Third World Liberation Front •

What was happening during the 1960s?

  • Civil Rights Movement

  • Vietnam War

  • The presidential election of John F. Kennedy 

  • The assassination of President John F. Kennedy 

  • The assassination of civil rights activist, Martin Luther King Jr.

Background

Toward the late 1960s, amongst the tumult of civil rights and anti-Vietnam war protests, a coalescence of Californian university students demanded increased representation of people of color within their respective curricula and institutions.

In 1968, San Francisco State University students established a multiracial coalition of students spanning a multitude of racial and ethnic backgrounds.

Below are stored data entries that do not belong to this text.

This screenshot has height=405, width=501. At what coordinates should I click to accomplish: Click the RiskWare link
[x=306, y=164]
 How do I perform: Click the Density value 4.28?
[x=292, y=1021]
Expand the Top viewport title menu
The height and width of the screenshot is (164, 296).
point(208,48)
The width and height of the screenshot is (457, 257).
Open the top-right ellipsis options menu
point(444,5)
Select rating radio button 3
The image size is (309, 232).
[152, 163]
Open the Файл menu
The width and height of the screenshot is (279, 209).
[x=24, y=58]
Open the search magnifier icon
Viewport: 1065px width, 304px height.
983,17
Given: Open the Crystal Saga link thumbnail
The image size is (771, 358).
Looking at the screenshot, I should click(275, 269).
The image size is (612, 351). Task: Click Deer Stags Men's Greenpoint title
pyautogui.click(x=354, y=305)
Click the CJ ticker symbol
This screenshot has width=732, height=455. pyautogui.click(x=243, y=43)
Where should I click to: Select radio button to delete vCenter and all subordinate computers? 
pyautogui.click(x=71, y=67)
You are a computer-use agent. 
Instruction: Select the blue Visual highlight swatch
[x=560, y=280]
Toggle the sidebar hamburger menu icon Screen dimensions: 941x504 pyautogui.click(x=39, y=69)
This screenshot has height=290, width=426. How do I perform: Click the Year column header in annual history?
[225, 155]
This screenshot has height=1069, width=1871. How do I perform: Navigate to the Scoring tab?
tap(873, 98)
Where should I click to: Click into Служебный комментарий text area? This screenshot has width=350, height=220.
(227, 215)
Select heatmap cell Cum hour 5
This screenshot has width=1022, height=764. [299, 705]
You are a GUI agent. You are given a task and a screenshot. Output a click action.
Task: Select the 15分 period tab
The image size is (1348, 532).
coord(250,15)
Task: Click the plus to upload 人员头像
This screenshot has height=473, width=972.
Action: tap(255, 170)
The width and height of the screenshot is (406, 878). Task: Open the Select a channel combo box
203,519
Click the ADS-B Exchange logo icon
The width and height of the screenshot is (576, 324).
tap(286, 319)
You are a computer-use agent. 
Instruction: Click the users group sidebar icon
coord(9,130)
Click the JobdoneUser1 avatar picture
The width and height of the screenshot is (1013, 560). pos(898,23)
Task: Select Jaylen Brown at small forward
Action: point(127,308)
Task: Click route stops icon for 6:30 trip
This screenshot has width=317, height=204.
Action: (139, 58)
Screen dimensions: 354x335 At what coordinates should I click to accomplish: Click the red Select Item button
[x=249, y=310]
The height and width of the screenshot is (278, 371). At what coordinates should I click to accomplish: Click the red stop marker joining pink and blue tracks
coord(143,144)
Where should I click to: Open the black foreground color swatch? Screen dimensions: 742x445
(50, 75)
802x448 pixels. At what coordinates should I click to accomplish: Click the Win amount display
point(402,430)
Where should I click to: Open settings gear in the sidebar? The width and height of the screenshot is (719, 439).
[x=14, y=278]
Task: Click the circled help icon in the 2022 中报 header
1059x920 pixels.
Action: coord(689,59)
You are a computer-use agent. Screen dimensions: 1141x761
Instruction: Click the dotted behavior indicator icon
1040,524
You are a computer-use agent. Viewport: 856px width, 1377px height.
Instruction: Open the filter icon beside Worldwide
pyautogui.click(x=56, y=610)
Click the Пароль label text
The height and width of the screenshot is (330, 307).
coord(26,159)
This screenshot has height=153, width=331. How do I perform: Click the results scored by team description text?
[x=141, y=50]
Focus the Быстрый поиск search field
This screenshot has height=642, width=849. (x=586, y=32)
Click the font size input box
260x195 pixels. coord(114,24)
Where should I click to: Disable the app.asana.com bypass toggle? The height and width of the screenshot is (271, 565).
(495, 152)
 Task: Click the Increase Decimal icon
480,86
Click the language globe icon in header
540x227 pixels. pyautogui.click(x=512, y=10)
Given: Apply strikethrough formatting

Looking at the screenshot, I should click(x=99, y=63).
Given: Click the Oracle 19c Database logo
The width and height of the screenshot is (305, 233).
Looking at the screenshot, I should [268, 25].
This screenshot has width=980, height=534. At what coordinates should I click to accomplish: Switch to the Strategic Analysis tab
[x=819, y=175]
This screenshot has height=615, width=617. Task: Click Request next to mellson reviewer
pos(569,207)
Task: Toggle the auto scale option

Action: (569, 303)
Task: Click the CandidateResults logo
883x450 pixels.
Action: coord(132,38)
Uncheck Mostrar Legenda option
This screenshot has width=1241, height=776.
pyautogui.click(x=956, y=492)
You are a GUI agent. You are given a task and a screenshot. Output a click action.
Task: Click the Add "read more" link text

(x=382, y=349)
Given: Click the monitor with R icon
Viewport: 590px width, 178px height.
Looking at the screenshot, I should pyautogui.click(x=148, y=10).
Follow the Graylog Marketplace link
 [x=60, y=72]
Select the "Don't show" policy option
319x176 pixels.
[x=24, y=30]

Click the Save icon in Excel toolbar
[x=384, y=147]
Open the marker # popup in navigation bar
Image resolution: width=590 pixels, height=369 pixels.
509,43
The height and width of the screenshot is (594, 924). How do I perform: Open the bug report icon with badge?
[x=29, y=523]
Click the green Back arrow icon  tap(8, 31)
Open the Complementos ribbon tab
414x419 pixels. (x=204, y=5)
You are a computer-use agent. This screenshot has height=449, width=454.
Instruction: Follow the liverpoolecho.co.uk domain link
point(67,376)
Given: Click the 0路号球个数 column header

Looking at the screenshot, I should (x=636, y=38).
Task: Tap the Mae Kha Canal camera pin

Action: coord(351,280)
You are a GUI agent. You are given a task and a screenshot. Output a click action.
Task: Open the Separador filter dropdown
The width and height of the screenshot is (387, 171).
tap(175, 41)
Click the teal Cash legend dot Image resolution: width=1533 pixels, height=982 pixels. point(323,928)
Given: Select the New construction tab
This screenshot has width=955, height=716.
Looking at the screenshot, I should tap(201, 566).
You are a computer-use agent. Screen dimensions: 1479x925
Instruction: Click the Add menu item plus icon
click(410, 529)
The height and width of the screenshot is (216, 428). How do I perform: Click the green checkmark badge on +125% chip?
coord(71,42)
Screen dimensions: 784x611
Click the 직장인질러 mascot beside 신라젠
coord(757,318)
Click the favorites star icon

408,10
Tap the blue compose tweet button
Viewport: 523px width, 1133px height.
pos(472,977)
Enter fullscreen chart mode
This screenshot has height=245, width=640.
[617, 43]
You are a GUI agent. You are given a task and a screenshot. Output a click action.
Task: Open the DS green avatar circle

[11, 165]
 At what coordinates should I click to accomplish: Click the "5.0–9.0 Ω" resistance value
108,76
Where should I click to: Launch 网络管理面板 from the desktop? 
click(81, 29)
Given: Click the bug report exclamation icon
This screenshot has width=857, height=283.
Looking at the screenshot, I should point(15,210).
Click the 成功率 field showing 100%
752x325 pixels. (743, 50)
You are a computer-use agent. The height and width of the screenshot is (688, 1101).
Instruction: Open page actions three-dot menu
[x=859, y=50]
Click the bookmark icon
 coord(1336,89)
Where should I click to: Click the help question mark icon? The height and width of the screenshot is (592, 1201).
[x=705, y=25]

Berkeley University similarly followed suit in 1969. For five months, students led and participated in on-campus strikes. They insisted that educational institutions address their flawed admissions processes that, for the majority, excluded non-white students from engaging in public higher education. Simultaneously, students pressed for university curricula’s incorporation of ethnic studies to provide a representation of people of color that had either been severely lacking or nonexistent. 

Origins

This student-led movement originally emerged from the work of San Francisco State’s Black Student Union (BSU) which recognized the need to organize ethnic student groups to combat higher education’s singly Eurocentric lens on education. The BSU expedited the formation of the Third World Liberation Front– a collective alliance of themselves, the Latin American Student Organization, the Mexican American Student Confederation, the Intercollegiate Chinese for Social Action, the Native American Students Union, the Philippine American Collegiate Endeavor, and La Raza. Later, the Asian American Political Alliance became involved: the alliance’s later involvement was attributed to the fact that the identifier, “Asian American,” had yet to be created.

“Looking back into the past, it is incredible that we have taken so long to confront this problem of racism. We are relegated to second-class citizenship, and adding insult upon injury, we are told to be thankful for our blessings…Today, however, is the dawn of a new era.”

—–Larry Kubota

“Asian American”

“Asian American” originated from the minds of Berkeley graduate students, Emma Gee and Yuji Ichioka, who created it as an umbrella term, covering the diverse pan-ethnic identities of Americans of Asian descent. Preluding the inception of the term, people of Asian descent mainly referred to themselves as their specific ethnic subgroup (i.e.; Chinese American, Filipino American, etc.). The more expansive term, “Asian American” aimed to replace the term “Oriental” which maintains an extensive racist and colonial connotation. 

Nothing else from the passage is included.